Research in quantum physics has shown how particles come ‘to matter’ through an act of observation that forces the particle to be ‘conjured’ into existence. The act of measurement, therefore, is of great significance in the continuous materialisation of the world. Before this measurement, particles find themselves in a state of superposition, where they are neither here, nor there, nor here and there, but only exist as a wave of probability.



This project is heavily influenced by Karen Barad and her onto-epistemological ethics of  ‘Agential Realism’ and her book ‘Meeting The Universe Halfway’. Barad’s term ‘Space-Time-Mattering’ described her understanding of quantum physics. Neither space, nor time, nor matter can be understood as independent agencies. It is only through their intra-action that all three are realised.

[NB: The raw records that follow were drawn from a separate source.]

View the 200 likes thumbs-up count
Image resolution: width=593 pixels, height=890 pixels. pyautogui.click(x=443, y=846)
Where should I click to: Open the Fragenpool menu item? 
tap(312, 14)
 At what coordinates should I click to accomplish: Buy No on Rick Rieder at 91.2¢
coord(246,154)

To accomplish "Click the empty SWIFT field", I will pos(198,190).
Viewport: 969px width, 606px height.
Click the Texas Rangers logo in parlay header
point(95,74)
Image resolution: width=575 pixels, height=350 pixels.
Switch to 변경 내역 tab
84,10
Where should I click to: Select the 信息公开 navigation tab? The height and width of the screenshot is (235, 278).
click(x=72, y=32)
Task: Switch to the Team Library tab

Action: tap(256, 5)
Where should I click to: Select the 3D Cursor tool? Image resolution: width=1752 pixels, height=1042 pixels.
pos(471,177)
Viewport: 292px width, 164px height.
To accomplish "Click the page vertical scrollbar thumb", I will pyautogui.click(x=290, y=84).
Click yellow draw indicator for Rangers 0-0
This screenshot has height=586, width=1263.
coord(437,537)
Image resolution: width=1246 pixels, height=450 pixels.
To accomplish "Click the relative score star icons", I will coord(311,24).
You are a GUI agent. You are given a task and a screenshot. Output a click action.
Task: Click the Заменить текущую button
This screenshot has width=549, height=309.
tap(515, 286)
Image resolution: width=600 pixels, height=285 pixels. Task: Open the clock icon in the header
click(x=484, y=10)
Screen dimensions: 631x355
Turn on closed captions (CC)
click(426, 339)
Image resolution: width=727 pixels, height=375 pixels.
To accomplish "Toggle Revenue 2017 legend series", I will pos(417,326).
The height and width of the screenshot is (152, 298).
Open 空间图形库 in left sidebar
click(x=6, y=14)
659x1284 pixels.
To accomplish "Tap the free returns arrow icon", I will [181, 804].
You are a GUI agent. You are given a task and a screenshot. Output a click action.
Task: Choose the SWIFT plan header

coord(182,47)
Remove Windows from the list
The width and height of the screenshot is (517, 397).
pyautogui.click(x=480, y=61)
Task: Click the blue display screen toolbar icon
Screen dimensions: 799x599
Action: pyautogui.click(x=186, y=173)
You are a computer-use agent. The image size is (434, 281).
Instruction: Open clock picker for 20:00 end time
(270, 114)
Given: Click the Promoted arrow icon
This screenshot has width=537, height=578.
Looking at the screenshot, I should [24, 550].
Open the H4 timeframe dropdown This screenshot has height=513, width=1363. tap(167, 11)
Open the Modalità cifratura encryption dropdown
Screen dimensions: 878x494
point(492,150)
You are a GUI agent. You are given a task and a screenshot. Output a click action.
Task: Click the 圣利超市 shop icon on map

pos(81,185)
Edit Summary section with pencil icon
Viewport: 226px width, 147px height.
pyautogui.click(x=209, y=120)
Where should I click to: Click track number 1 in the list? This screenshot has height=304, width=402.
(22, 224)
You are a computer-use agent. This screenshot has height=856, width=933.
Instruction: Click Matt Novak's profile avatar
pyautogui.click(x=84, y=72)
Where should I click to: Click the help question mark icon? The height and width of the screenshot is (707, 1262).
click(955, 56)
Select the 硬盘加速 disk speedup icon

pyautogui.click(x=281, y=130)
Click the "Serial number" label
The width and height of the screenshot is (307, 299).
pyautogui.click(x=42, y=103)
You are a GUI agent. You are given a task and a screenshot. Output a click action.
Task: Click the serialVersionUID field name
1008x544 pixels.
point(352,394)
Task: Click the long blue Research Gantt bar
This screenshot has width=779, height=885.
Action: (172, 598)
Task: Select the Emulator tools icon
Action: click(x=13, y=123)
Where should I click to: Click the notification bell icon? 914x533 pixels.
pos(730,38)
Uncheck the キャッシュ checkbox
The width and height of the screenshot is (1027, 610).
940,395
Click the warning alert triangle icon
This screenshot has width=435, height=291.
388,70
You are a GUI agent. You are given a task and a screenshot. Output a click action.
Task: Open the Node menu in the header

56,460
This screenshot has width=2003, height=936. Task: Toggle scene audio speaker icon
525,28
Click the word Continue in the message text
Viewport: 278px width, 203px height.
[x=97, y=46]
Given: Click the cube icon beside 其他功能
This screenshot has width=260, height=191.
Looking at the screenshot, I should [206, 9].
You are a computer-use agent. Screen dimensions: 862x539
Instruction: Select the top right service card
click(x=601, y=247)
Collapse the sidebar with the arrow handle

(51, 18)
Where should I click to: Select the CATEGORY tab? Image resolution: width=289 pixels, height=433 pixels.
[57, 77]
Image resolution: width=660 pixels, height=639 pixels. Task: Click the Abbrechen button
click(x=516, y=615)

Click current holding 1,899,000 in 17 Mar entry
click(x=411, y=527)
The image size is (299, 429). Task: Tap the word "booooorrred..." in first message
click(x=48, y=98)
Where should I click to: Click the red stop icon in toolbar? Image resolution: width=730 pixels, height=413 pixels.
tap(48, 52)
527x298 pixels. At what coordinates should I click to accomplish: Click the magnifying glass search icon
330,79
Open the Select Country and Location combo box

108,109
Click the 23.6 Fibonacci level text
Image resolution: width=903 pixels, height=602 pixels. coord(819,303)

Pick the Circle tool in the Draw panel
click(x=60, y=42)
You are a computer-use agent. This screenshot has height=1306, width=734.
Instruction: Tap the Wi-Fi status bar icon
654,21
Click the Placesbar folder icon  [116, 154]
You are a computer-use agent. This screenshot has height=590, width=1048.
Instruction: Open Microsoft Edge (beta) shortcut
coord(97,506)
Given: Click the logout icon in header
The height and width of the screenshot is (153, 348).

I collected found objects from various locations across London and developed images of these locations on the items. Through the use of analogue film and photo developing techniques, I wanted to show how established ideas of cause and effect, physical boundaries and subject-object dichotomies are being questioned by observations in quantum physics. Our environments are realised through a network of on-going intra-actions between multiple human and non-human bodies. Apparatuses, things and words constitute each other and find themselves in a state of entanglement.







These multiple exposure prints are a metaphor for temporal diffraction and how all possible histories are happening together, co-existing, contributing to the overall pattern of diffraction.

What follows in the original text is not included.